RetrOrchestrator: A Multi-Step Retrosynthesis Agent Dynamically Orchestrating Single-Step Transition Models
Abstract
Multi-step retrosynthesis planning is a fundamental challenge in organic chemistry, defined by its enormous search space. Existing methods typically formulate it as a Markov Decision Process (MDP) with a fixed choice of transition model (i.e., a single-step retrosynthesis model), and focus on improving how to search through better policies and value functions. However, how the transition space itself is navigated remains largely unexplored. This limitation is particularly urgent given our observation of pronounced skill disparity among single-step prediction models: different models exhibit substantially different performance across molecule states. Motivated by this observation, we introduce RetrOrchestrator, an LLM-powered agent that explicitly accounts for model skill disparity by reframing retrosynthesis planning as a Partially Observable Markov Decision Process (POMDP).

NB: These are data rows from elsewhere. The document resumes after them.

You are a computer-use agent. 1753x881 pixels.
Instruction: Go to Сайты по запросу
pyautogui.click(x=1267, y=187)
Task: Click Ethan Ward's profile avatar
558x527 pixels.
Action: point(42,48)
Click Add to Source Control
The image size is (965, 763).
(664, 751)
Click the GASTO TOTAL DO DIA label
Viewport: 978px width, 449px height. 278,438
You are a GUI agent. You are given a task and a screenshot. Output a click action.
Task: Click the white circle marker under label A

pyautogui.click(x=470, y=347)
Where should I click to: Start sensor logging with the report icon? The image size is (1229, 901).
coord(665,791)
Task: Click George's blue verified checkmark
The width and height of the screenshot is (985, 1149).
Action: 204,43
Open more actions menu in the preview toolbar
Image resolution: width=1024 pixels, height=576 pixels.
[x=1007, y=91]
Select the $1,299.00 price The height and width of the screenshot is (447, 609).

By regarding each single-step prediction model as a tool, we further propose a scaffold-aware reinforcement learning algorithm to optimize navigation policy within the transition space. As a result, RetrOrchestrator jointly searches which molecule to expand and which single-step model to apply for the molecule at the current step. Empirically, RetrOrchestrator significantly outperforms static baselines on the Retro*-190 benchmark, achieving a state-of-the-art 94.21\% success rate as well as a Pareto front in both wallclock time and number of model queries.